_TEXTO PROPORCIONADO_
Somos criaturas autoconscientes que saben que saben. Todos los seres vivos se orientan hacia la supervivencia. Las plantas se estiran para recibir la luz del sol y poder vivir gracias a complejas transformaciones. Los animales luchan y vencen el peligro o escapan de él, y todo ello para sobrevivir. Sin embargo, ni la vida vegetal ni la vida animal son conscientes de su propio instinto. Los humanos, en cambio, sí que lo son. Cuando los seres conscientes convierten su supervivencia en su máxima meta, organizan su mundo en torno a esta necesidad. Esto es lo que hace que la vida humana sea, inevitable y universalmente, egocéntrica y esté separada y alejada de la de los demás. Somos nuestro peor enemigo y unos cometemos actos violentos contra otros en nuestro impulso por sobrevivir como grupo.

 Esto no ocurre, empero, porque hayamos caído en el pecado, tal como siguen afirmando las personas religiosas que aún permanecen en un contexto mental tradicional, paulino y predarwiniano. Esto proviene directamente de la naturaleza de nuestra vida biológica. Como criaturas incompletas y en evolución, no necesitamos una salvación sino, más bien, una elevación de nuestro ser a un nuevo nivel de humanidad, de conciencia y de ética, en el que podamos vivir para los demás, entregarnos al amor a otros y fortalecernos para llegar a ser todo lo que podemos llegar a ser. Esto es lo que actualmente significa lo que Pablo denominó la salvación. Esto es lo que Pablo experimentó en Jesús, a pesar de estar atrapado dentro de los esquemas y presupuestos del siglo primero y de la visión judía de la vida humana. Pablo encontró en Jesús la fuerza para aceptarse a sí mismo, para amarse a sí mismo y para llegar a ser él mismo. Afirmó que: "nada en toda la creación, puede separarnos del amor de Dios que hay en Jesucristo. La experiencia de Pablo fue correcta. Su experiencia de Cristo como un amor invencible que da vida y la da en abundancia, fue correcta. También lo es la afirmación suya que acabamos de citar y que aún nos habla. En cambio, la explicación doctrinal sobre la caída fue propia de su tiempo y ahora ya nos parece obsoleta, igual que nos lo parece la explicación sacrificial de cómo el amor se manifestó en la vida de Jesús.

Entradas tomadas de una colección
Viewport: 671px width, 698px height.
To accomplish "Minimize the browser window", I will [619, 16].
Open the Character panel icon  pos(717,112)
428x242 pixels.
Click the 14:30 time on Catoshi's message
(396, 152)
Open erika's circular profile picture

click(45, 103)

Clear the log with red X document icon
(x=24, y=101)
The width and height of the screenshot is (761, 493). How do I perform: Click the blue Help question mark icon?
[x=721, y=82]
...
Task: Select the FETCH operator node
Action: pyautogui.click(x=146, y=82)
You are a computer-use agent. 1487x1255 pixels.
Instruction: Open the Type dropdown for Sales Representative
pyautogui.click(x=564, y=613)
* * *
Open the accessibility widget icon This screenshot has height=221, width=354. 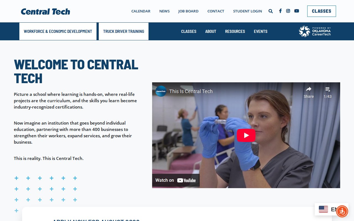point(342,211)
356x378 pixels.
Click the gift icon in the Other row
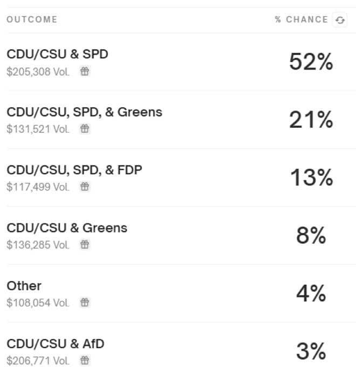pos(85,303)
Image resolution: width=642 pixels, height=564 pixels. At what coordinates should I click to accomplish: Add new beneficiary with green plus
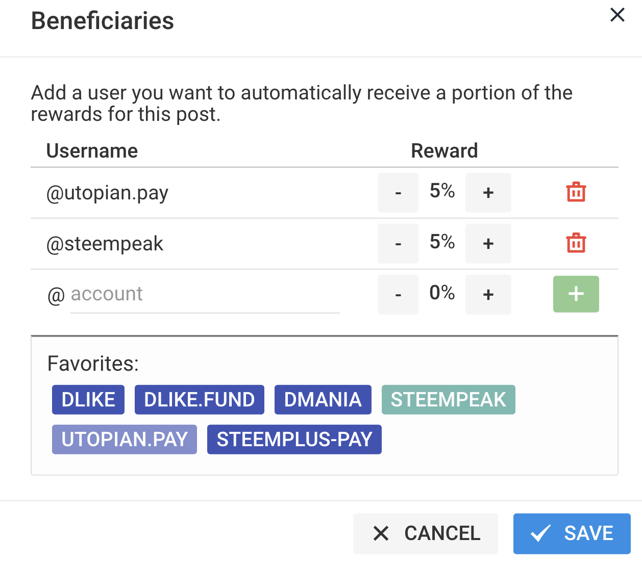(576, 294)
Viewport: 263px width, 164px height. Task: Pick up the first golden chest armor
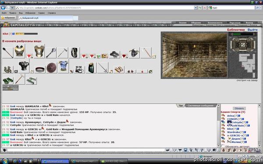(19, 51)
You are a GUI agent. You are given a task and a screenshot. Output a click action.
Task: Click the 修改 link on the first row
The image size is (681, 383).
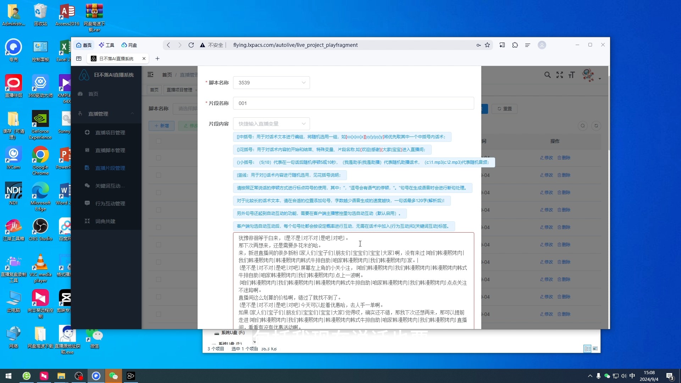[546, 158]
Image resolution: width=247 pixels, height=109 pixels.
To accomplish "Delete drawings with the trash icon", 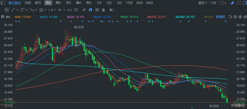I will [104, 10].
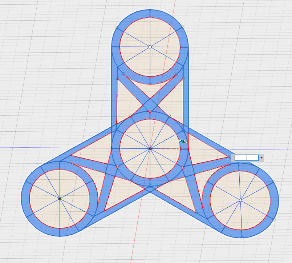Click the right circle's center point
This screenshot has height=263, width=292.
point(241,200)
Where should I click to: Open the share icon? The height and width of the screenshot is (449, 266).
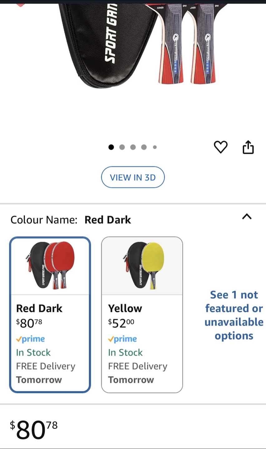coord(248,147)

_LO QUE SE PIDE_
Indique si cada afirmación concuerda con el texto sobre la autoconciencia humana y la salvación: 1. Las plantas y los animales son conscientes de su propio instinto. 2. El egocentrismo humano se debe a que hemos caído en el pecado. 3. La experiencia de Cristo que tuvo Pablo fue correcta. Responda sí o no a cada una y cite literalmente las palabras del texto que lo deciden.

_RESPUESTA_
1. No: «ni la vida vegetal ni la vida animal son conscientes de su propio instinto».
2. No: «Esto no ocurre, empero, porque hayamos caído en el pecado».
3. Sí: «Su experiencia de Cristo como un amor invencible que da vida y la da en abundancia, fue correcta».